Getting Started#

Choose A Path#

Use this table to pick the first workflow:

Goal

Use this path

Requires catalog config

Build a Cytomining Parquet warehouse from image files

export-cytomining / export_store_to_cytomining_warehouse

No

Validate profile schemas and join keys

validate-contract / validate_microscopy_profile_table

No

Publish canonical metadata to Iceberg tables

register, ingest, publish-chunks

Yes

Read canonical metadata from Iceberg and export to Parquet warehouse

export-cytomining-catalog

Yes

Install#

Base install:

pip install iceberg-bioimage

Optional integrations:

pip install 'iceberg-bioimage[duckdb]'
pip install 'iceberg-bioimage[ome-arrow]'

If you use uv, the equivalent is:

uv sync
uv sync --group duckdb
uv sync --group ome-arrow

Minimal Success Path (No Catalog)#

Create a Parquet warehouse directly from an image store:

iceberg-bioimage export-cytomining \
  --warehouse-root warehouse-root \
  data/experiment.zarr

Validate a profile table join contract:

iceberg-bioimage validate-contract data/profiles.parquet

Catalog-Backed Path#

Commands using --catalog require a configured PyIceberg catalog.
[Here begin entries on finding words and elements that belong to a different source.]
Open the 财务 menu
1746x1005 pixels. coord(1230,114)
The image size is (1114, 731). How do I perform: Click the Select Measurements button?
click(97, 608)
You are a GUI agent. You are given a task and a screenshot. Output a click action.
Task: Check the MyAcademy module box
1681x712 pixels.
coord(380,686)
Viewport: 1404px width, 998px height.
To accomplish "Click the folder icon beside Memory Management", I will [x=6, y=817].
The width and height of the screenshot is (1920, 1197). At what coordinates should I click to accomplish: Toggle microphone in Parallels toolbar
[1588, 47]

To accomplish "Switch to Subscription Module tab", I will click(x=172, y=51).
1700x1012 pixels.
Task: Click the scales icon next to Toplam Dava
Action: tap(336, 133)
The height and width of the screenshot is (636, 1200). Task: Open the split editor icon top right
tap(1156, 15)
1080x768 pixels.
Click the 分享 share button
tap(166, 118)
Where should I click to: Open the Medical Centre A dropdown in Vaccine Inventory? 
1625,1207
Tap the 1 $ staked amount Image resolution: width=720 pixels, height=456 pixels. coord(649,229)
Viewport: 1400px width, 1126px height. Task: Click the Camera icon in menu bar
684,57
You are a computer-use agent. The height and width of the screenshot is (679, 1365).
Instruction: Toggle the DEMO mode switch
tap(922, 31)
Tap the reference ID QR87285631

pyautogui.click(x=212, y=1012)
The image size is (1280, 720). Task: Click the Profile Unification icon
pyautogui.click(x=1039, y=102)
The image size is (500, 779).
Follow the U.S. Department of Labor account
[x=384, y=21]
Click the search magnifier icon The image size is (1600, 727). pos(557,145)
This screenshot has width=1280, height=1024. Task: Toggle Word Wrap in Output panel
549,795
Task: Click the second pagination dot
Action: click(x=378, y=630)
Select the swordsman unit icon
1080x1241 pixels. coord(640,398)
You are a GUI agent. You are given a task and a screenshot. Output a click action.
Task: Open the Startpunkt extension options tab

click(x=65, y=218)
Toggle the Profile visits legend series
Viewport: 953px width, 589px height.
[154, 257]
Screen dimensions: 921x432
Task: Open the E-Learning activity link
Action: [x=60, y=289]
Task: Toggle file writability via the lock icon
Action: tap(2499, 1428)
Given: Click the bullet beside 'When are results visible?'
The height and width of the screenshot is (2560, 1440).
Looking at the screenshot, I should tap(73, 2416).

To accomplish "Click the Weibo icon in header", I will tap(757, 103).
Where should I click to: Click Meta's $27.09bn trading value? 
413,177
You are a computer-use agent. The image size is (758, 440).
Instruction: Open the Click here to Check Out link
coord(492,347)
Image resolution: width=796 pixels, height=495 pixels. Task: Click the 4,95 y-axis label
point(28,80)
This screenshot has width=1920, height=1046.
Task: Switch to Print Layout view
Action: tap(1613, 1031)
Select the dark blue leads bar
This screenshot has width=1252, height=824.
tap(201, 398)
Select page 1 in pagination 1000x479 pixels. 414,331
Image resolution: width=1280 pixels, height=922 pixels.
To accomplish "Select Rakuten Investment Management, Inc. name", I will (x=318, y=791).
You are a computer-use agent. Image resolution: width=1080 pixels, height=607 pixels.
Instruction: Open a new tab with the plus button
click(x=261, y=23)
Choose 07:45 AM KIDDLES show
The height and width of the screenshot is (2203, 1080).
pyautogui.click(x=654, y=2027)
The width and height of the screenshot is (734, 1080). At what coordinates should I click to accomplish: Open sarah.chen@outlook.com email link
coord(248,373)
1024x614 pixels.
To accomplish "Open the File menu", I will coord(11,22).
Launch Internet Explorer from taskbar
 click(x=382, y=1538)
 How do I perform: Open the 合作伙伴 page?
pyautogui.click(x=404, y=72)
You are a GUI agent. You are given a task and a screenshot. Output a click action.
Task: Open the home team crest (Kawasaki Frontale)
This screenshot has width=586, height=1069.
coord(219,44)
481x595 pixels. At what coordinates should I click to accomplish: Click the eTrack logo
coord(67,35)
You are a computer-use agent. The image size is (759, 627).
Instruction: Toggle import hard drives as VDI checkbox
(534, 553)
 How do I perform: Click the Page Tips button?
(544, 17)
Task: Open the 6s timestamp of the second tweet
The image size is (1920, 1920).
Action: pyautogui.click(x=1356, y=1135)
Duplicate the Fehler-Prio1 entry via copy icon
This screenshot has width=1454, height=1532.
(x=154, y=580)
For setup and examples, see Catalog Setup.

Recommended namespace for new projects:

  • bioimage.cytotable

The publishing/read helpers also support namespace fallback for existing layouts where tables already exist under bioimage.

Common Errors#

  • DuckDB helpers require the optional duckdb dependency group: install with pip install 'iceberg-bioimage[duckdb]' or uv sync --group duckdb.

  • Profiles do not satisfy the microscopy join contract: run iceberg-bioimage validate-contract ... and provide --profile-dataset-id when dataset_id is missing but implied.

  • Missing table: ... with catalog-backed joins/exports: confirm catalog name, namespace, and table names (image_assets, optional chunk_index).